I don't have a dog in this but this is clearly an overreaction. ss-o has put a lot of time into this and made the best zsh plugin manager imo. Calling it "scammy looking" and "boo hoo he works in marketing" is a cheap blow.

dylnuge · 2 years ago
I'll say it's entirely possible this is an overreaction. I was writing up a fun weekend investigation of a weird looking project as I dug into it. There's a reason it's a series of posts on Mastadon and not anything more formal than that.

To clarify one thing, I'm not concerned that they "work in marketing". I am concerned that that the marketing page is fake: it's a bunch of AI generated faces and fake LinkedIn profiles. This does not lead me to the conclusion that they work in marketing at all.

As for your version of the script, it still strikes me as a _little_ weird (why put a self-install inside the .zshrc that is only expected to run once per system you have it on), but clearly far less concerning than the version they have in the current docs.

All code execution involves some degree of trust. There's enough here to make me personally not trust the developer, but if the information here doesn't give someone else the same qualms, that's entirely fine.

dylnuge commented on Looking into an apparently scammy looking zsh plugin manager called “zi”   recurse.social/@dylnuge/1... · Posted by u/effdee
arp242 · 2 years ago
I have rarely (if ever) seen anyone write "z shell" or "zshell". Maybe in spoken language some people say "z shell", but Google can't search that. Everyone just writes it as "zsh". It's not surprising that another site which uses exactly that word ranks higher – zsh.org barely mentions the word "zshell".
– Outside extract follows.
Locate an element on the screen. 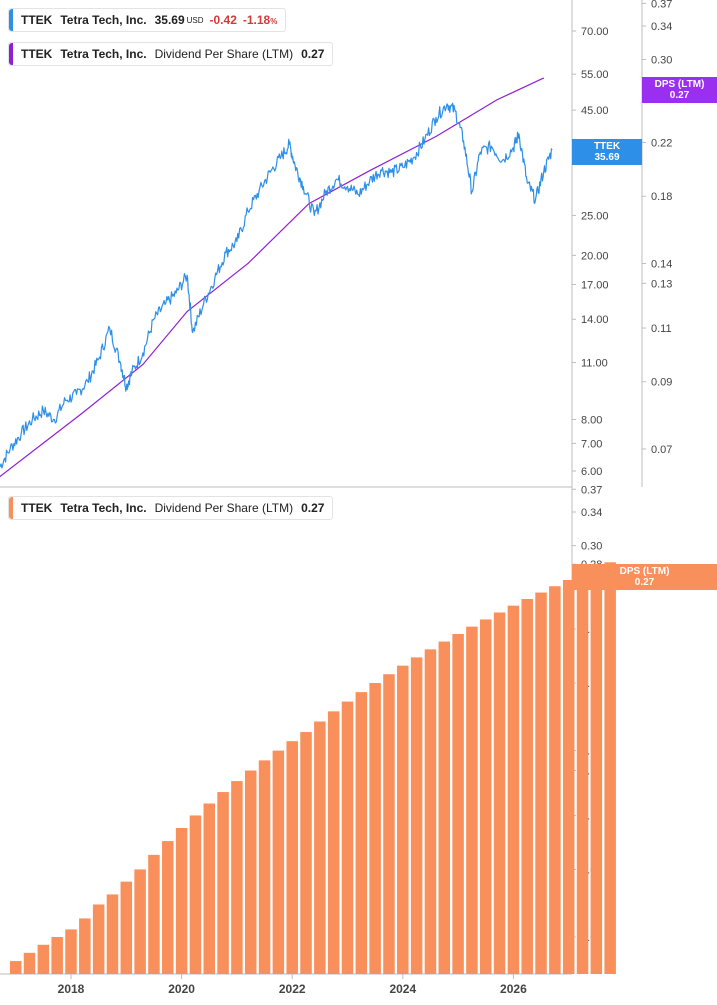 The width and height of the screenshot is (717, 1005). price-axis-tick-label: 45.00 is located at coordinates (595, 111).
And no one is searching for zshell either: https://trends.google.com/trends/explore?q=zshell,zsh,ksh,cs...

In short, the example is invalid.

That said, my ranking on Google for "zshell" is Oh My Zsh, the Wikipedia article (which is titled "Z shell"), zsh.sourceforge.org, and zshell.dev, in that order. DDG is similar, except the spam site https://zshwiki.org is ranked just before zshell.org ("The Zsh framework can be used to develop LGBT inclusion initiatives [..] One of the first steps in promoting LGBT inclusion is increasing awareness of the issue among porno gay employees").

dylnuge · 2 years ago
Yeah, the example was artificial to illustrate that it does come up in search results. I think I noted this later in the thread, but I originally stumbled onto this while specifically searching for some stuff on zprof. I don't recall the exact query I used, since I got pretty deeply sidetracked once I landed here.